Scared to Experiment with Your Podcast?

Scared to Experiment with Your Podcast?

By Mark Asquith

You'd be forgiven for thinking I've been lazy over the last month.

My podcast publishing has been slower than usual - dropping from once per week to once every two weeks - but, it hasn't been due to laziness. It's been due to experimentation. Honestly. Promise.

But why?

A few weeks ago I had a planned week off from publishing. I had a family holiday booked and, as usual, I let my audience know not to expect an episode of The Podcast Accelerator that week.

Logging back into my Captivate account on my return, I spotted something interesting: the last few episodes that I'd published had seen accelerated downloads while I was away.

I dug into this using Captivate's Performance Comparison analytics graph and what was happening was that my previous few episodes were receiving steadily increased traffic over a more sustained period of time. 

I.e. new people discovering my podcast were downloading the more recent episodes rather than just digesting the new episode that I'd have put out on the Monday that I was away.

So, I figured that I'd test that out a little: over the course of the next six weeks, I released three episodes instead of the usual six. 
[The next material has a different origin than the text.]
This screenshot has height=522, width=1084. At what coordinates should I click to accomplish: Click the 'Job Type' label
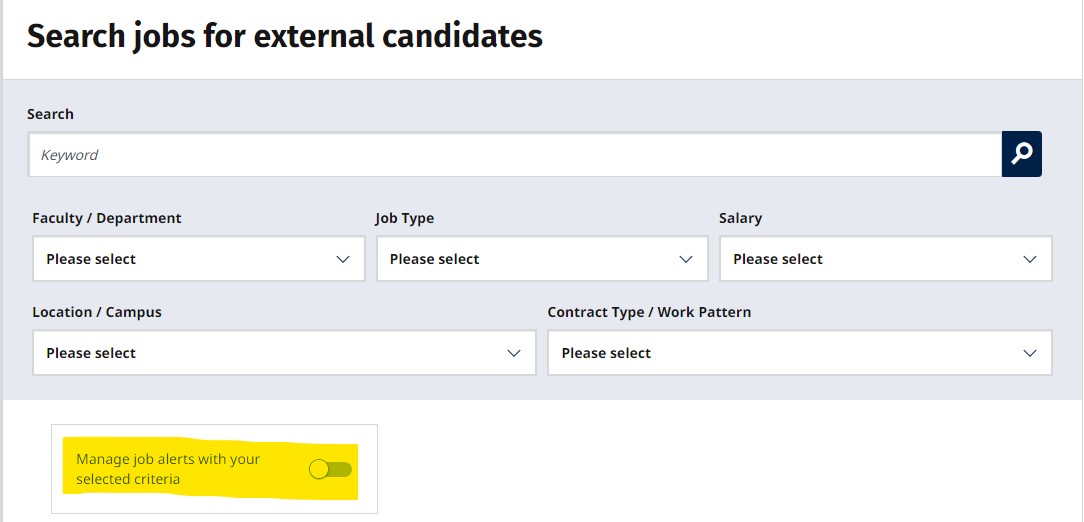pyautogui.click(x=405, y=218)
To my surprise, the trend continued!

Each of those three episodes received 25% more downloads within the first 28 days than the episodes that I published weekly.

Why?

I'm doing more testing on this but I believe it's purely because new listeners are discovering my show, downloading the back catalog a little more and enjoying them rather than hopping on the latest episode and leaving.

What's curious about this, too, is that I didn't do any more marketing on these episodes. Honestly, not a bean. Nothing extra.
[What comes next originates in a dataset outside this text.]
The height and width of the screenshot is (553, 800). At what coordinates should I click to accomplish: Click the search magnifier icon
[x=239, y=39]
I purposely left it alone so as to not distort the results: a weekly show gets a weekly episode promotional cycle, so to spend two weeks promoting one episode would have grossly skewed the results, with each episode receiving twice the amount of promotion.

But as I said, I didn't do that - I just did my usual email (like this) and a few little Tweets.

The numbers still went up on an episode-by-episode basis.

Why is this interesting?

Well, so many podcasters focus on the number of monthly downloads as a measure of success, but that's the wrong number, in my view.

Sure, it's a nice big number that makes us all feel great about our show but it's not really a measure of our audience, it's a measure of the activity across all of our catalog.

That's why sponsors look at the number of downloads that an episode receives within 28-days of its release: that is a better indicator of the number of people listening to your show and a better indicator of your audience size.

During this experiment, my monthly numbers dropped (because my audience wasn't receiving 6 new episodes during the period and so, my show didn't get the usual weekly spike) but my real audience size seemed to increase which, of course, is a much better success metric than those total monthly downloads.

Would I have had the same audience growth without running this experiment?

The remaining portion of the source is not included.